Make the Software Robust
Overview
Teaching: 10 min
Exercises: 15 minQuestions
How can I make it easier for people to find out what my project does?
How can I make it easier for people to install my software?
How can I make it easy for other people to use my software as a component in their work?
How can I convince people that my software is trustworthy?
Objectives
Explain what ‘robust software’ is.
Identify three things projects can do to make themselves easier to understand.
Explain what semantic versioning is and why it should be used.
Identify two things that can make software hard to install.
Explain the pros and cons of command-line parameters vs. configuration files.
Explain the pros and cons of libraries vs. external applications.
Describe the differences between regression testing and sanity checking.
Explain why programs should produce identical output for identical inputs.
- Robust is the difference between “works for me on my machine”
and “works for someone I’ve never met on a cluster I’ve never heard of”
- Rules are described in Taschuk’s Rules
- Have a README that briefly explains what the software does and what its dependencies are
- For humans to read before installing
- Tell the user what could be done
- Print usage from the command line by default
- Include version (discussed below)
- Tell the user what was actually done
- Log actions by writing messages to a findable place
- Use a logging library that allows you to control level of detail
- Version your releases
- Semantic versioning:
major.minor.patch
- Release date versioning:
yyyy.vv
- Semantic versioning:
- Update the version number every time you release a change (however small)
- Tempting not to do a full release when “it was just a little change”
- Make old versions available
- Do not require root or other special privileges
- Users may have this on their laptop, but probably don’t have it on the cluster
- Eliminate hard-coded paths in the software
/Users/kermit/run_5/data
probably doesn’t exist on other people’s machines…
- Command-line parameters for commonly-changed options
- Also makes program easy to control from shell scripts
- Configuration files for less frequently changed options
- Frequently use multiple overlaid configuration files
- System-level configuration file created during installation for things like cluster name
- User-level configuration file in
~/.programrc
for user’s credentialsrc
suffix is old Unix abbreviation for “resource control”
- Job-level configuration file for particular runs
- Use a standard syntax for configuration files
- Windows init files are widely supported
- YAML is increasingly popular
- “If you have to write a parser, you’ve done something wrong.”

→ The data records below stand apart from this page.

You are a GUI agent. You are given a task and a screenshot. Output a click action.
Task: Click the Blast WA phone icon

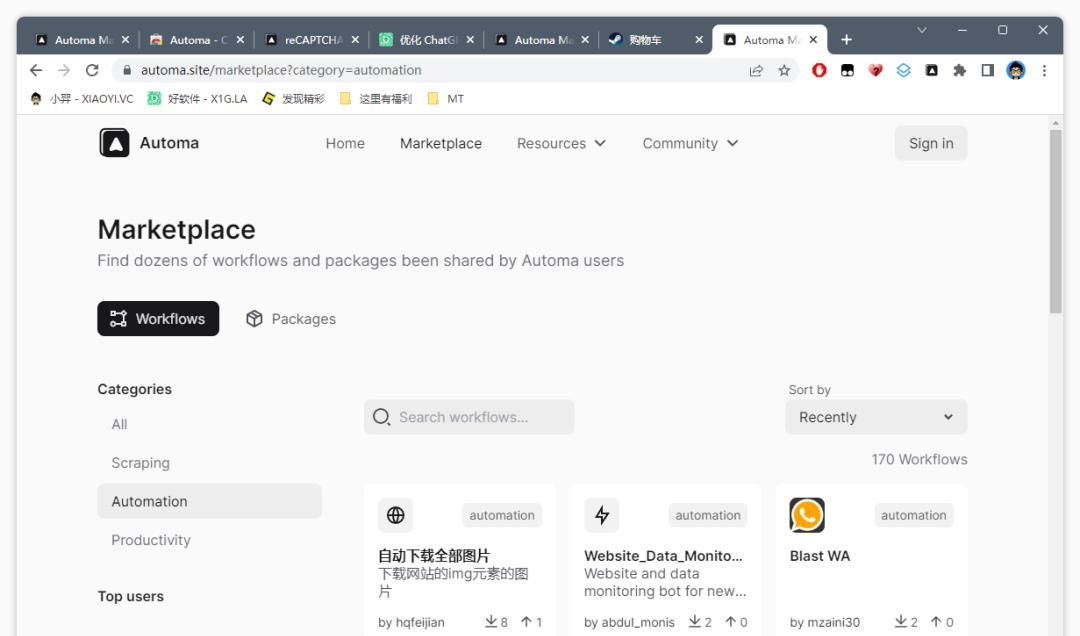point(807,515)
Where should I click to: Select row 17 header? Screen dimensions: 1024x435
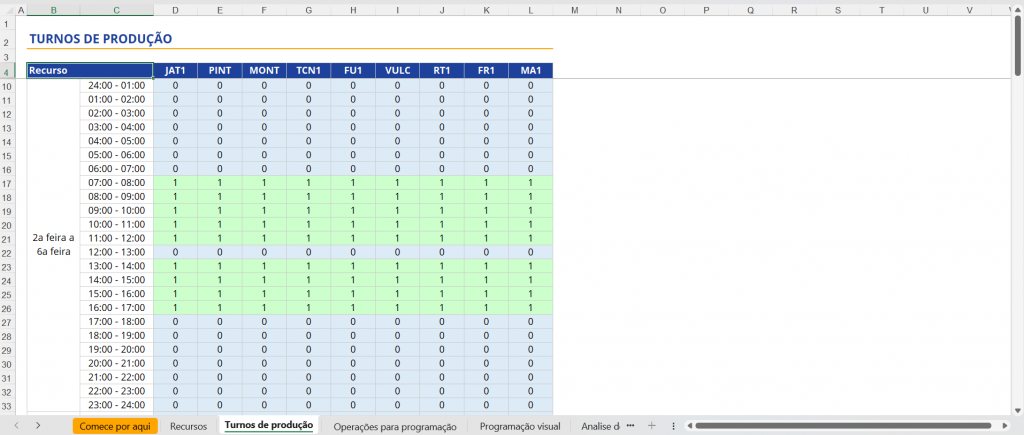point(6,183)
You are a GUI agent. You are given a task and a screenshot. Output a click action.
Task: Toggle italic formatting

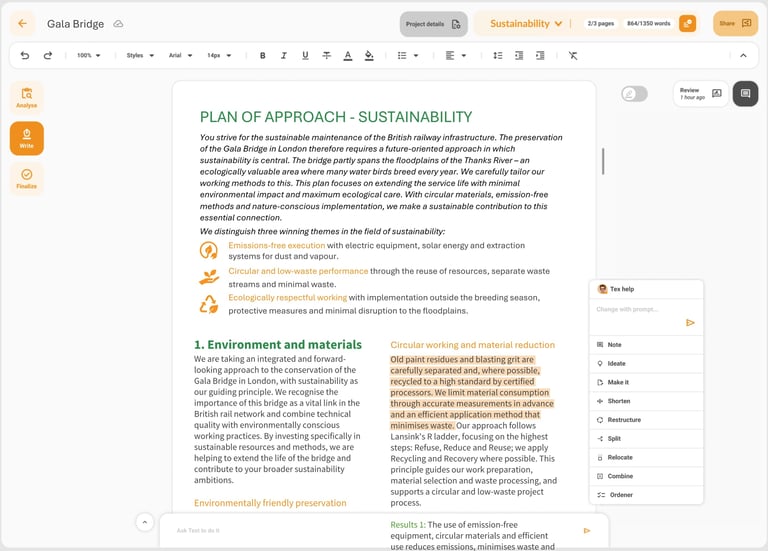tap(284, 56)
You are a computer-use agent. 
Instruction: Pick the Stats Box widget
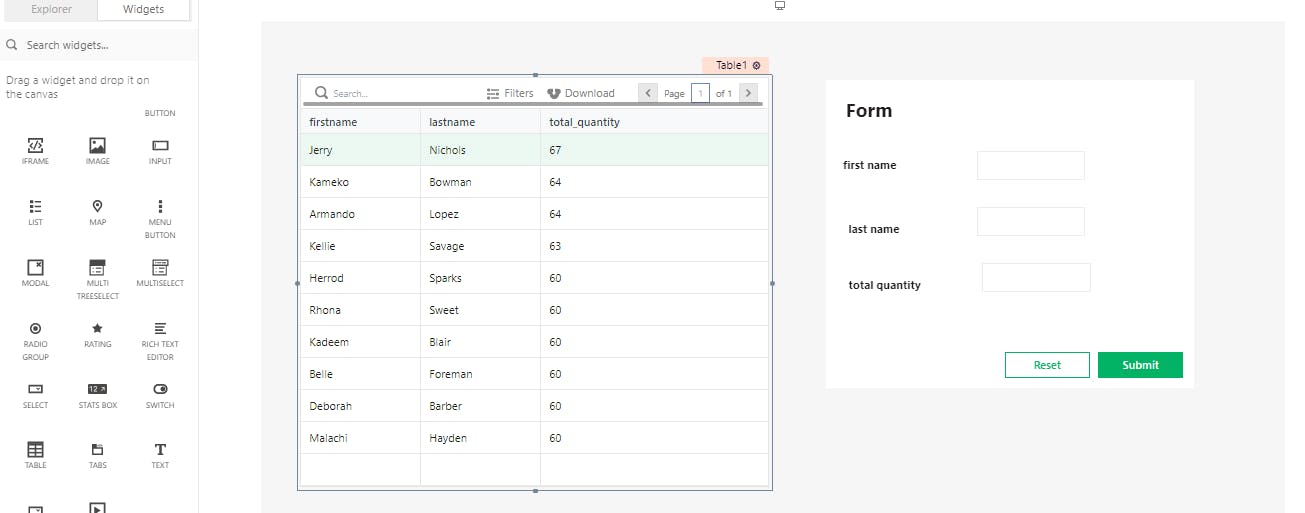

- …or someone upstream from you did
- How to connect to other programs?
- Use a shell script to combine everything: universal but limited
- Run your program in a sub-process: ditto
- Build a library with a command-line wrapper: flexible, but more work for users
- Not enough to be right - have to be seen to be right
- Include a small test set that can be run to ensure the software is actually working
- Not the same as a comprehensive regression test suite for use in development
- Which you should also have…
- Regression tests may take too long to run, and output may not be actionable
- So provide smaller suite that says “am I set up correctly?”
- Ideally, also serves as examples of use
- Not the same as a comprehensive regression test suite for use in development
- Produce identical results when given identical inputs
- Absolutely necessary for reproducible research
- Means external control of random number generation seeds, aggregation order for floating point results, dates and times, etc.
- Probably the hardest thing on this list for many projects
Write a Usage Statement
Run
make --help
(or something similar) and examine its output, then write a similar command-line usage message for your project.
Logging
Read the tutorial on the Python logging library (or an equivalent tutorial for your preferred language’s logging library).
- How do libraries of this kind give users control over what is logged and where?
- Is this an appropriate level of complexity for your project? If not, what would you use instead?
How Do You Version Now?
How many different versions of your project are in use right now? How do you know? If a user has a problem, how will you and they find out which version of the software they have?
Where Does Your Software Live?
- What directories does your software add files to when it is installed?
- What new directories does it create?
Hard-coded Paths
- What files does your software read and/or write?
- How do you know?
- Which of these are referenced by fixed (hard-coded) paths?
Common and Rare
- What options or parameters does your program use?
- Which ones are users most likely to set or change?
- How do you know?
Configuration Files
- Can some or all of your program’s options be specified in an external configuration file?
- If so, what data format do those files use?
- If not, is it worth adding that capability?
Using Your Project as a Component
Suppose someone wants to use your software as part of a larger program written in a language other than the one you use.
- What’s the simplest way for them to do this?
- What won’t they be able to do?
Is This Turned On?
- How can the person who installs your software tell if it is installed correctly?
- How can the person who uses your software tell if it is installed correctly?
- Where can users find examples of how to run your program?
Out of Control
- Under what circumstances could your program produce different answers when given identical inputs?
- What would you have to change in your program to correct this?
Key Points
Robust software is software that works for people you’ve never met on machines you’ve never heard of.
Every project should have a README that briefly explains its purpose and dependencies.
Every program should be able print a short usage message.
Every program should be able to log its actions.
Use semantic versioning (
major.minor.patch
) to identify software versions.Make old versions of software available.
Do not require root permissions or other special privileges to install software.
Do not use hard-coded paths in software.
Provide command-line parameters for commonly-changed options.
Provide hierarchical configuration files for all options.
Do not invent your own syntax for configuration files.
Every application should have a small sanity-testing test suite.
Always produce identical results for particular inputs.